House rejects rule change backed by transparency advocates

Photo by Alexius Horatius/Wikimedia Commons

By Christian Metzger
Boston University News Service

House lawmakers rejected a proposed change in legislative rules Wednesday that advocates said would have increased transparency.

The change would have made the details of all committee votes public and required that public testimony on bills be available to the public upon request.

State Reps. John Barrett III, D-North Adams; Paul Mark, D-Peru; Tricia Farley-Bouvier, D-Pittsfield; and William “Smitty” Pignatelli, D-Lenox, joined the majority in the 122-36 vote against an amendment that would have aligned the House language on committee votes and testimony with the Senate’s proposal, which advocacy groups such as Act on Mass have said provide constituents with better information.

Opponents of the change said making testimony public could dissuade people from providing information that might be sensitive.

Massachusetts is one of four states where the Legislature is exempt from the open records laws and is the only state where all three branches of government claim are not liable under disclosure law.

“To the members, especially the newest members, you may know that over the last several months there has been a pledge that a group was lobbying for folks to take. And I just want to point out that this amendment does not reflect that pledge,” Farley-Bouvier said in a speech before the Legislature.

Act on Mass garnered 20 signatures from House members committing themselves to make their votes and committee proceedings available to the public.

There have been growing tensions between the House and advocacy groups, which have been critical of what they see as a lack of transparency.

“Members and staff should be readily aware of who they are meeting with, which external groups comprise a coalition, and how those groups are funded,” House Speaker Ronald Mariano, D-Quincy, wrote in a January email to House members.

“We live in the land of unintended consequences,” Farley-Bouvier said. “If you think you’re voting to uphold the pledge, you also need to understand that you’re voting to make all committee testimony public with no protections for any sensitive testimony.”

The sensitivity question was a major point of contention for members, who worried that making their proceedings public would intimidate people with sensitive information and dissuade them from coming forward.

“I truly fear that if people were fearful that their testimony would be posted on a public website, it would have the opposite effect of bringing people into the process — it would scare them away from the process,” said Rep. Sarah Peake, D-Provincetown. “It would have a chilling effect on people’s willingness to offer testimony.”

Peake said making committee votes and testimony public also would cause confusion among constituents and create a burden on their staffers.

“Yes, people need to know where we stand on legislation, but you don’t really know what a bill looks like until it hits the floor,” she said.

Rep. Erika Uyterhoeven, D-Somerville, advocated for the bill on the debate floor, arguing that the amendment did not put testimonies online and could be provided in redacted form on request, to protect the individuals involved.

The first-term lawmaker, making her first official address before the full legislative body, was one of the 20 representatives who signed the pledge with Act on Mass, which Uyterhoeven co-founded in 2018. Uyterhoeven also argued that confusion over committee votes should not be a roadblock to transparency.

“That is something I believe is our job as representatives to educate our constituents on,” she said. “I want to also caution my colleagues around the argument that somehow transparency is somehow going to thwart progressive legislation and what that means. Because underlying that is saying that we have to do our work behind closed doors. I believe that’s an unfortunate and sometimes elitist argument, to say that we cannot show our votes to our constituents.”

It is lack of transparency, she argued, that has held up any new significant science-based climate legislation from passing for over a decade in the Legislature since the Global Warming Solutions Act of 2008.

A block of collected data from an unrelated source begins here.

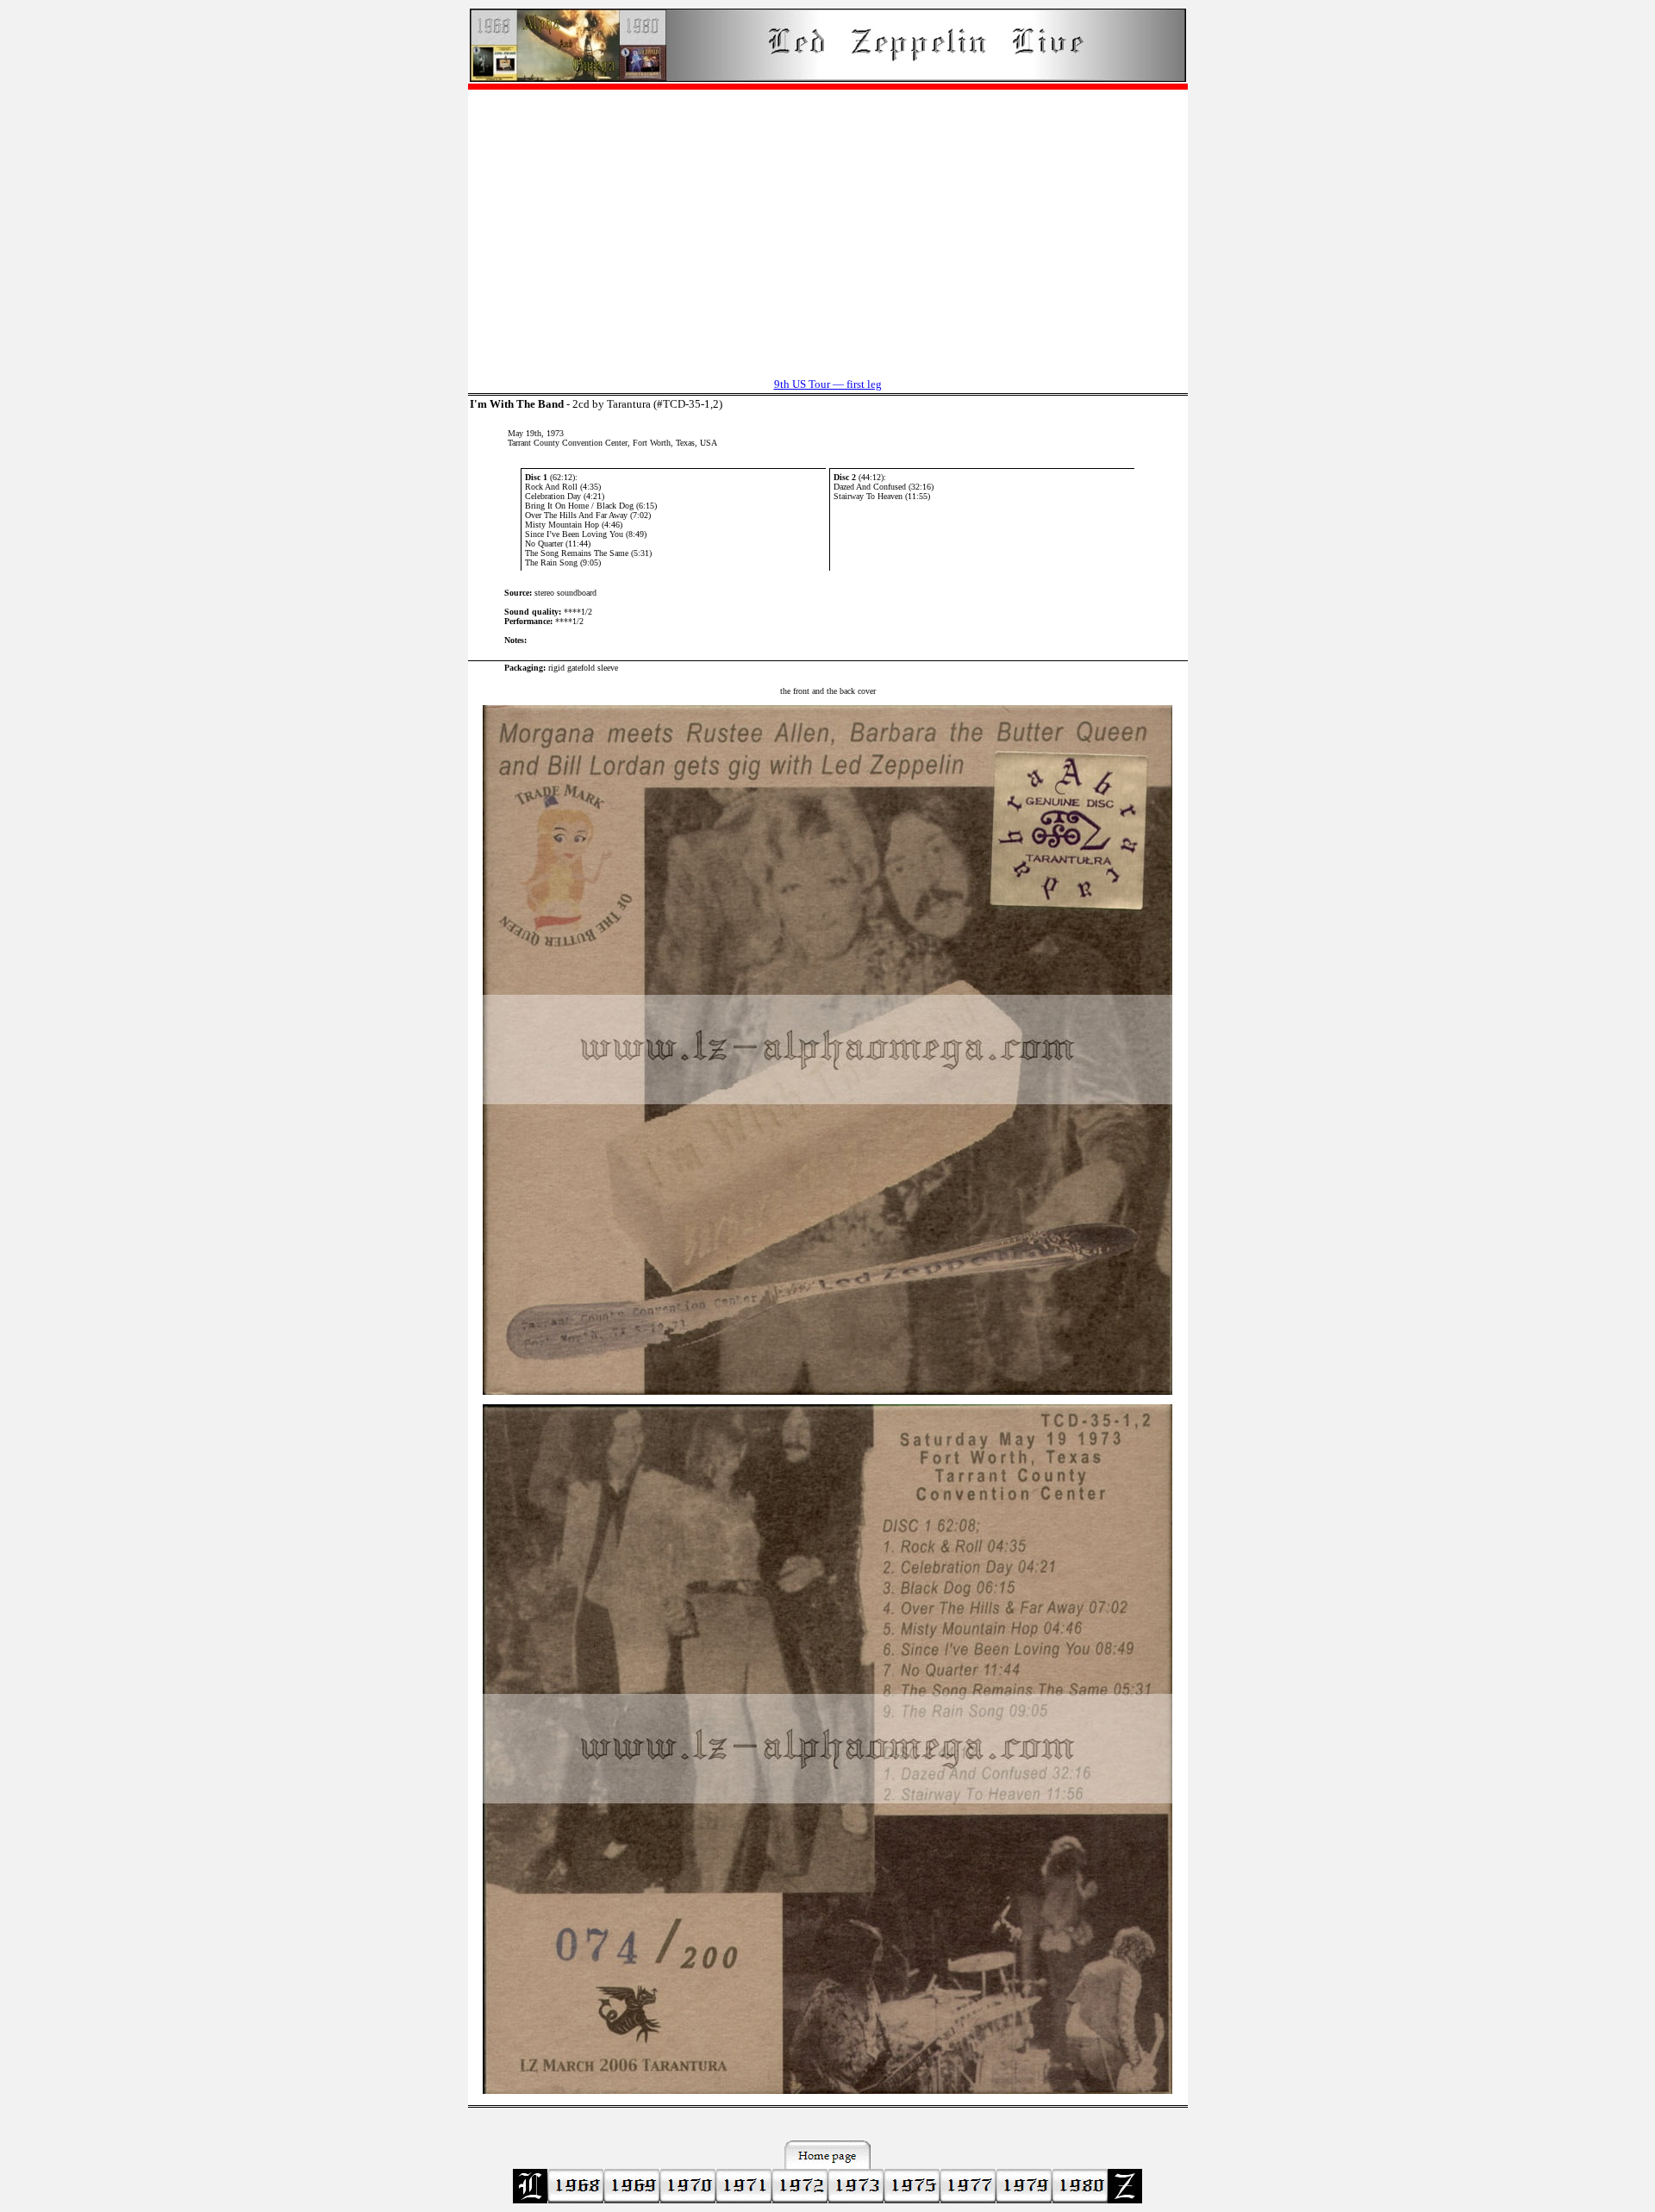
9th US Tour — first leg (828, 384)
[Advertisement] (828, 225)
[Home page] (828, 77)
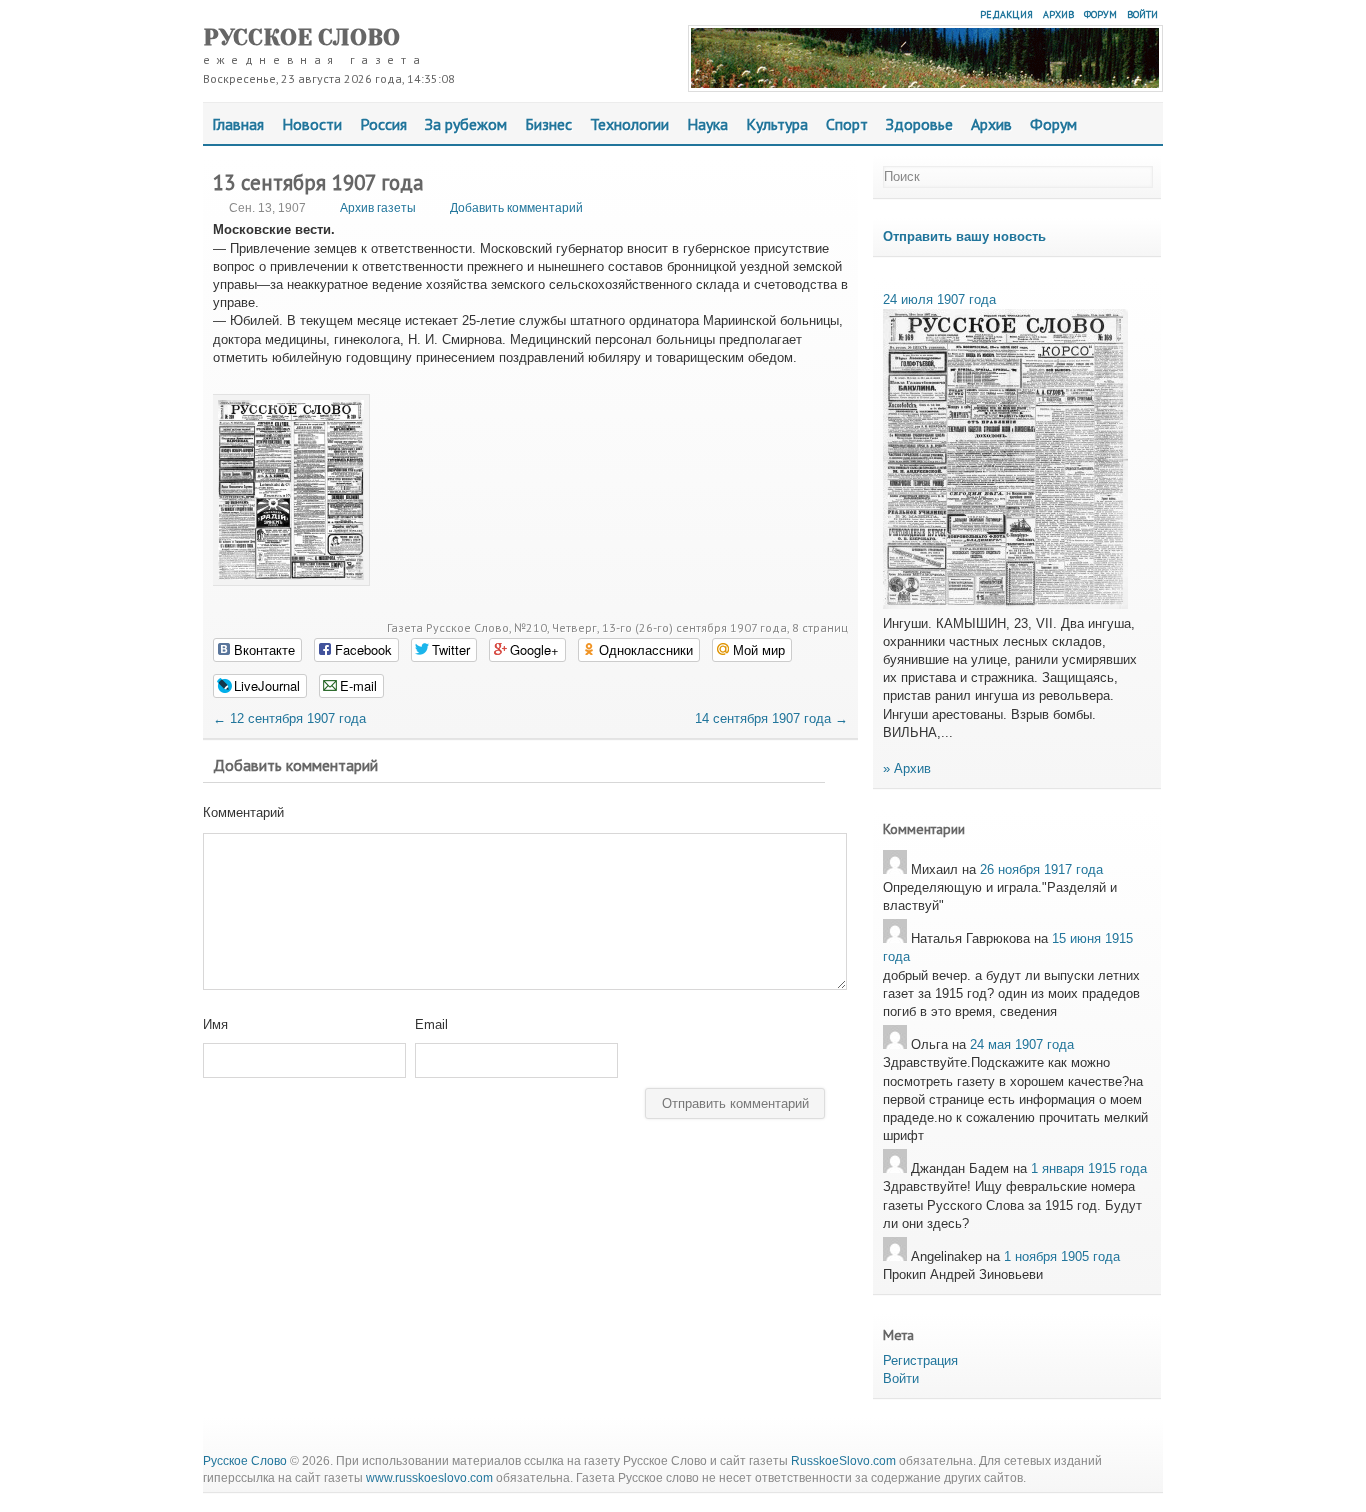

“They’re not elitist arguments,” Peake said in response. “They’re shared experiences from experienced — and yes — effective legislators.”

“Committees are incubators — they’re incubators of ideas. It’s where we vet what is in a bill, it’s where we sharpen our pencils, and we make changes. It’s in the committees where we invite the public into the public hearing process,” Peake said.

Farley-Bouvier expressed a willingness to work to increase transparency through other means, siding with Mariano. She also argued that the issue was a lack of clarity as to where to find information like committee votes, which she said were all posted online on the government’s website.

“I also look forward to the process the speaker has sped up for a full review of the House rules,” she said. “Let’s see what things that can be changed that will make a real difference. I plan to make my voice heard in that process.”

This article was previously published in The Berkshire Eagle.